A few months ago we pretty much hit the bottom in violence and political discord across the entire Middle East, with active wars and insurgencies and daily terrorism defining many quarters of the region.
The heartland of political violence has been the vast area covering Lebanon, Syria, Iraq, and Iran, which effectively has become a single operational arena in terms of the ease of movement of fighters and weapons for those who do battle around here.
The low point came in December last year, when violence in Syria and Iraq spiked, and major bombings killed dozens of people in Beirut and other parts of Lebanon. The bombing locations reflected the main protagonists in the fighting inside Lebanon and the regional patrons of those bombing or being bombed in Lebanon, namely Saudi Arabia and Iran. Political leaders on all sides were frightened by the deaths of dozens of people at the Iranian Embassy, public areas in Hezbollah’s political heartland in Beirut’s southern suburbs, and the discovery of explosives in a car in West Beirut, where the Saudi-supported followers of Saad Hariri are based. Fear set in all around, because former red lines had been breached, and everyone became fair game for assassination.
Since then, things appear to have improved on some fronts, and the regional linkages are critical to this. As I have long anticipated, we are now witnessing serious signs of change for the better on two of the three most important state-to-state relationships that shape the condition and future of the Middle East. These two are Iran-United States relations, in the context of negotiations between Iran and the P5+1 (the five permanent members of the United Nations Security Council plus Germany) over Iran’s nuclear industry and Western sanctions on Iran; and relations between Saudi Arabia and Iran. (The third critical relationship is the Arab-Israeli one, which has been placed on the back-burner until serious moves for the better take place.)
Iran-P5+1 negotiations are now in their final stretch as the parties are drafting a long-term agreement that recognizes Iran’s home-grown, uranium-enrichment-based nuclear industry for peaceful purposes while removing international sanctions. In an apparent response to this, Saudi Arabia has invited Iran’s foreign minister to visit Riyadh. These long-overdue developments are to be applauded and built upon to bring the Middle East back to something resembling normalcy.
Iran is the pivot of these two political dynamics that move together for the most part, and have one important thing in common: Saudi-Iranian and Iranian-Western tensions largely are houses of cards that are not anchored in real, tangible threats. Rather, they reflect perceived ideological threats and exaggerated concerns that primarily mirror the political insecurities and wildly overblown sense of honor on all sides.
If common sense and non-racist standards of legal compliance are followed, it remains inevitable that Iran would work out its differences with the P5+1 powers and Saudi-Iranian relations would return to normal. I say there is no real conflict between Saudis and Iranians because these two countries do not threaten each other militarily or strategically, though they do react hysterically when they sense that the other is trying to undermine them ideologically throughout the region.

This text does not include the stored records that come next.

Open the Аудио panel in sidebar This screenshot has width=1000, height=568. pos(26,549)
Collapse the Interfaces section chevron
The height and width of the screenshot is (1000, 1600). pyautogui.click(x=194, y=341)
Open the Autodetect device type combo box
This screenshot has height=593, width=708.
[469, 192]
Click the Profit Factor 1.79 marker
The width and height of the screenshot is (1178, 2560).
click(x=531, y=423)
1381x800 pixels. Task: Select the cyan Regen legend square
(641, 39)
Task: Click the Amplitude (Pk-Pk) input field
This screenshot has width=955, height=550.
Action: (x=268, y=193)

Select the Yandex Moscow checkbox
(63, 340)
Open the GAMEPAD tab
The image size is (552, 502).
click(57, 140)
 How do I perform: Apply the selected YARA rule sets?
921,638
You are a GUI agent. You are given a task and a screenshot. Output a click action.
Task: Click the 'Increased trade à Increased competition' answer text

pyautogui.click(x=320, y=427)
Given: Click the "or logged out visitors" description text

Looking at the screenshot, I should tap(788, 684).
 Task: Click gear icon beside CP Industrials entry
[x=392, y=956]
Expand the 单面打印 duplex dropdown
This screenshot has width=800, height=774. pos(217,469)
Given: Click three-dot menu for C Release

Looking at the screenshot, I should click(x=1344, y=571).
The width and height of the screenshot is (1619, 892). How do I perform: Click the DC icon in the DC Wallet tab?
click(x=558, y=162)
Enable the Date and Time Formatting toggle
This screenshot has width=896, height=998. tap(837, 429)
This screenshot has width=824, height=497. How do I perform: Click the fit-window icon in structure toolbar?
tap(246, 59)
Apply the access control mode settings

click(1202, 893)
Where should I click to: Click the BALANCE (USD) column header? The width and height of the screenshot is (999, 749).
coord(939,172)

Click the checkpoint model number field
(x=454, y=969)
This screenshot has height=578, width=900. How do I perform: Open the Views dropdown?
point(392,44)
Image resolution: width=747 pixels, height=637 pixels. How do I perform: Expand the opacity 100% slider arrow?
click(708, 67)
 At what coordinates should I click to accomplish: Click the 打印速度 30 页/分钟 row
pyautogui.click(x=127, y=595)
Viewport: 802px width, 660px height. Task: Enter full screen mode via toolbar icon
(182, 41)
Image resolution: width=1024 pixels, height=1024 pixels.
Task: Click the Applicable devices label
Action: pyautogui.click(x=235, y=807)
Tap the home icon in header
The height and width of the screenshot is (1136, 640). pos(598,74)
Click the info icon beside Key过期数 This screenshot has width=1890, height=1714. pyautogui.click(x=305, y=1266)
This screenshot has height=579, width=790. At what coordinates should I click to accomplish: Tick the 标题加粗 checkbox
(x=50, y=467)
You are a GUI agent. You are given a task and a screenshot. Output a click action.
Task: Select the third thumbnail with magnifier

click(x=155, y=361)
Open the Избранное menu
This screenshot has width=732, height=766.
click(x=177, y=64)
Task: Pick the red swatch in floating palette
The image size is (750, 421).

Tehran and Riyadh are both regional powers who must be able to protect their strategic interests in the region. They can best do this by having good relations, promoting the socioeconomic development of all other people in the area, and, together, with smaller partner-states, agreeing on a regional security framework that would be similar to the Helsinki Agreement worked out by the United States and Soviet Union in the 1970s.
The same thing applies to Iranian-Western and Iranian-P5+1 relations. These should be anchored in economic and trade ties that benefit everyone (similar to Turkey’s trajectory in the last three decades) on a foundation of mutual respect that does not treat Iran in a racist manner by subjecting it to nuclear limits that are not imposed on other countries.
Iran should be one of the pillars of Western engagement in the Middle East, given its tremendous human and material capabilities, convergence of values, and extensive regional links.
If, as I hope, Iranian-Western and Iranian-Saudi relations shift from confrontation to peaceful coexistence and then active cooperation, they will impact heavily and positively on conditions throughout the Arab region. Significant changes for the better in domestic and bilateral realms will be felt first in Lebanon, Syria and Iraq, which is a sad comment on those three countries’ stunted sovereignty. The citizens of these tortured lands will gain the most, as warmongers and political hucksters in Arab, Iranian, Israeli, American and other quarters succumb to the indomitable forces of decency and peaceful coexistence that define the vast majority of citizens in these lands.